Creative possibilities – beyond what detractors for worker education in the university setting will argue exists at other kinds of tertiary institutions – can be made possible once we make the seemingly unthinkable leap to humanise exploited workers who keep the institution running on a daily basis.
Admittedly the curriculum debate finds itself in the context of a national climate that has higher education strained from various quarters.
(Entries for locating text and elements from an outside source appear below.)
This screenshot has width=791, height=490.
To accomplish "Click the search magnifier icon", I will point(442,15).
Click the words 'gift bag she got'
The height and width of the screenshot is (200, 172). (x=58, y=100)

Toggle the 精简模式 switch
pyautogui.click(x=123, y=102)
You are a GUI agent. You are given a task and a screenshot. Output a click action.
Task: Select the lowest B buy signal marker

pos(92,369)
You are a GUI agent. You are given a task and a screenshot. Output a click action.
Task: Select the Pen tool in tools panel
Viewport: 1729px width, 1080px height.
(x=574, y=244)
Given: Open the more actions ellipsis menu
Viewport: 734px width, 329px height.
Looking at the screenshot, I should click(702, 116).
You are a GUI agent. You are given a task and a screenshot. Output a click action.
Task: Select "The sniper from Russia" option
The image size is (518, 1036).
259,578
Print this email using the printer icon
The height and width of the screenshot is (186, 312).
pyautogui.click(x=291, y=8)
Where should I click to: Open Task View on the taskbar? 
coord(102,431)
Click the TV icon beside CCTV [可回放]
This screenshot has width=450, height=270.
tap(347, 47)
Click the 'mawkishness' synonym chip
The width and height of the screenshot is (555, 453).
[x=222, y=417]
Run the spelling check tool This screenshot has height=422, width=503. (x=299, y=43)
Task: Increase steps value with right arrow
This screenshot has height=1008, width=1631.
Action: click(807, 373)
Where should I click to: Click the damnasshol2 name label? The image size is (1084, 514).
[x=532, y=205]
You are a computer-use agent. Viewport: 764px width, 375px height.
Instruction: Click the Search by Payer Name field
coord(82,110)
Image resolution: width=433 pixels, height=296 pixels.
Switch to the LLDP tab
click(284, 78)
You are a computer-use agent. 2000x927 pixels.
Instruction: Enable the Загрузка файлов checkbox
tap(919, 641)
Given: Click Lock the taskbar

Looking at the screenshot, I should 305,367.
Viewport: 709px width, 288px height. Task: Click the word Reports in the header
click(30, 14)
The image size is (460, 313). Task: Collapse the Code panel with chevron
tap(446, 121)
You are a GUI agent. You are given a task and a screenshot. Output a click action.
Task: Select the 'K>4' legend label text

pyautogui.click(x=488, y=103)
Lack of funding from government and increasing running costs and rising student access make time-intensive learning processes all the more expensive and undesirable from the managerial perspective.
These sharp tensions in a country embroiled with South Africa’s level of inequality have led to frustrations in the forms of demonstrations that while somewhat unfamiliar to the elite campuses are old and have long histories in historically black institutions that are in dramatically more difficult positions.
Forging movements then for processes like ‘decoloinsation of the curriculum’ are difficult when the black student organisers, regardless of their individual class status, inherently reflect – to some extent – the class status of the university they operate in.
In this way it seems to me to be no surprise that the early alliances between black student organisers in the wake of #RhodesMustFall are strongest between universities that are considered the elite class of higher education institutions in the country.
Domination and the curriculum
If we take this example one step further, we look at the recent wave of attention surrounding the demonstrations at the Oxford Union regarding an unquestionably racist programme invitation, a protest demonstration by ‘Rhodes Must Fall Oxford’ and consequently a motion that had been passed in the structure declaring the union ‘institutionally racist’.
These events, organised – seemingly – by not more than a handful of people caught the attention of a multitude of international news agencies.
Through their proximity to whiteness, proximity to the empire, it would seem that acts of resistance echo loudly from the high chambers of Oxford out into the colonies in a manner that is simultaneously exciting, full of potential and deeply concerning.
It becomes concerning for me as I begin to consider the role of graduates from the likes of Oxford (not at all dissimilar to the likes of the University of Cape Town) in the continued domination of the continent.
While we have many heralded scholars, heroes and activists who have re-appropriated Western platforms and resources to subvert the domination of the empires, we also have a long history of children of the colonies who have left countless shores in search of affirmation from the West en route to ruling class positions in the likes of the World Bank, IMF or comfy ‘leadership’ positions in the top tier of their home colonies.
We need to critically interrogate the role of curriculum in generating inequality and take steps to find ways that this can be radically undone through curriculum change processes, and not simply reintroduced under a different name using different terminology without engaging with material contradictions of elite spaces and their ability to reproduce and control.
The fight for the curriculum is, for the moment, a less explosive topic in the context of a nation embroiled in fire, both physical and proverbial.
While this remains the case, converting the gains made by social movements into a critically reflexive, creative and socially responsive curricula and learning environment provides us with an opportunity to combat and subvert neo-liberalisation from the inside out.
Brian Kamanzi is a Cape Town-based writer and electrical engineer by trade committed to the social upliftment of his fellow people. He is a Pan-Africanist eager to make contributions to the movement and form cross-cultural connections with others in the struggle towards African liberation.